Хотя Чернышевский и не предвидел, что неразумное начало одержит победу или окажется притягательным, он не исключал возможности того, что эгоистичное преследование отдельными людьми собственной выгоды может представлять угрозу для общественного прогресса. Более того — возможно, предвидя именно эту проблему, он и переложил бремя создания общины на женские плечи. Перенеся свой «антропологический принцип» в вымышленный романный мир, писатель обнаружил, что даже самых просвещенных из его мужских персонажей требуется подталкивать к наибольшему благу, а то и разворачивать перед ними целые аллегории, чтобы подробно разъяснить им выгодность поступков, ведущих к общему процветанию. Если супружеской жизни, какой она показана в романе, присущи внутренние изъяны и коренные несправедливости, которые преодолеваются лишь с большим трудом, то отношения между людьми одного пола — особенно между женщинами — гораздо больше напоминают утопию. Услышав, что Вера собирается завести мастерскую, Лопухов очень хвалит эту идею, сравнивая ее находчивость с бездеятельностью собственного — очевидно, полностью мужского — окружения: «Мы все говорим и ничего не делаем. А ты позже нас всех стала думать об этом и раньше всех решилась приняться за дело». Как мы еще увидим, на протяжении всего романа движущей силой, стоящей за всеми общественными организациями и прогрессивными переменами, будут выступать женские инстинкты, а мужчины будут лишь предаваться бесплодным занятиям и спорам, полным «хладнокровной практичности, ровной и расчетливой деятельности, деятельной рассудительности» — и чуждым всякой страсти и заботы о наибольшем благе[78].
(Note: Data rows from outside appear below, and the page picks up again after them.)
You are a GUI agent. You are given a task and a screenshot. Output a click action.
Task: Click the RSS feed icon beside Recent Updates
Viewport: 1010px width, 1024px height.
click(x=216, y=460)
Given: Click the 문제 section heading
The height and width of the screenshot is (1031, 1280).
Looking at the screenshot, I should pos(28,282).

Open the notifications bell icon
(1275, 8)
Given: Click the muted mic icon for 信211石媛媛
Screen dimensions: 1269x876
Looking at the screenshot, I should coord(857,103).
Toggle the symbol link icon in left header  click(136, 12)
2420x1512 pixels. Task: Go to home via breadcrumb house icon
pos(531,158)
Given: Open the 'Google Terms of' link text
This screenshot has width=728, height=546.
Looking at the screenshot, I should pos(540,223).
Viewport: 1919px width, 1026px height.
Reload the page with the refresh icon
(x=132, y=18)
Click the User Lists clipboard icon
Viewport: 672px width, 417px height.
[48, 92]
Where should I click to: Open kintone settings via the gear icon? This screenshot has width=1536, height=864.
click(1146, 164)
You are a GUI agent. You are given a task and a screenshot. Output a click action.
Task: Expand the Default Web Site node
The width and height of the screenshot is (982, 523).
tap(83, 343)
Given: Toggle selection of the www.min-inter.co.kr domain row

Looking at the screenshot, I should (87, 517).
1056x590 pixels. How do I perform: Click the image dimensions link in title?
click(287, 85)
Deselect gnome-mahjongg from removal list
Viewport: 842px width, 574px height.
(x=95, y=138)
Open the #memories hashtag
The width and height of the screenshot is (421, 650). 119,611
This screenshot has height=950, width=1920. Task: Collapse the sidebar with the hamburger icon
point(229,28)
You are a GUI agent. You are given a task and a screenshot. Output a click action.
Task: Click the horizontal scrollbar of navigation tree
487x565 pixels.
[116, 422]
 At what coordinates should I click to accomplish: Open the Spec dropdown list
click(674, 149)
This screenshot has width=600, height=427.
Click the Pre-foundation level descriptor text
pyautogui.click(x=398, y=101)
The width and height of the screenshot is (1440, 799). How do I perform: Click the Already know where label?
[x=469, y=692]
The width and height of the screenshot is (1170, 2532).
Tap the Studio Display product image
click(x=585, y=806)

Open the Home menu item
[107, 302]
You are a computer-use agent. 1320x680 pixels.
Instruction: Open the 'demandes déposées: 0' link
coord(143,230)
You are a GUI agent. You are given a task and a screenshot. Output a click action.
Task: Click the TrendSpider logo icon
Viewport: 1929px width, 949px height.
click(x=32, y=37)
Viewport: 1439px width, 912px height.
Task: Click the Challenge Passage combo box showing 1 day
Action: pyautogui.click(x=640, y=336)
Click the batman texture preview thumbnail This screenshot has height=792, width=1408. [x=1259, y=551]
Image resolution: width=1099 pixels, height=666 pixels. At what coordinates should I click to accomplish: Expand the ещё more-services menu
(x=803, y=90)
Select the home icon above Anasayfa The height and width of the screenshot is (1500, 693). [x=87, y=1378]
Вера Павловна узнает о том, что является «благом» для человечества, из четырех снов, вкрапленных в роман. Там ей являются «богини», помогающие ей понять, как ее собственная участь связана с общей участью женщин, живших в разные исторические эпохи. Эти сны побуждают ее к действию, заставляют осознать, какой вклад она лично могла бы внести в судьбы женщин настоящего и будущего. В снах Веры, пронизанных идеалами утопического социализма, можно было бы усмотреть изображение гегелевского мирового духа, который, несмотря на переворачивание Чернышевским идей Фейербаха, оказывается необходимым для осуществления прогресса посредством разумного эгоизма. Богини из снов воплощают женские инстинкты солидарности и сочувствия, помогающие преодолеть личное себялюбие, чтобы верно вычислить наибольшее благо. Одна из этих богинь даже называет себя «любовью к людям», что свидетельствует о влиянии немецкого идеализма на русскую радикальную мысль и, в частности, отражает идею Шиллера, приравнивавшего любовь к женщине к самопреобразованию[79]. Эзоповское заявление Лопухова о том, что у него такая невеста, которая «сильнее всех на свете», навевает Вере сон, в котором она видит саму себя в обличье богини, движущей историческим прогрессом. Именно любовь к себе освобождает ее. А позже Лопухов думает про себя: «Как это я сочинил такую аллегорию, да и вовсе не нужно было! Ну вот, подите же, говорят, пропаганда вредна». Хотя Чернышевский в своей приверженности материализму и стремился обойти необходимость в отвлеченных идеалах при побуждении к прогрессивным действиям, он все же счел эту любовь в ее аллегорической форме необходимым вымыслом, который наставит изображенных им новых людей на верный путь.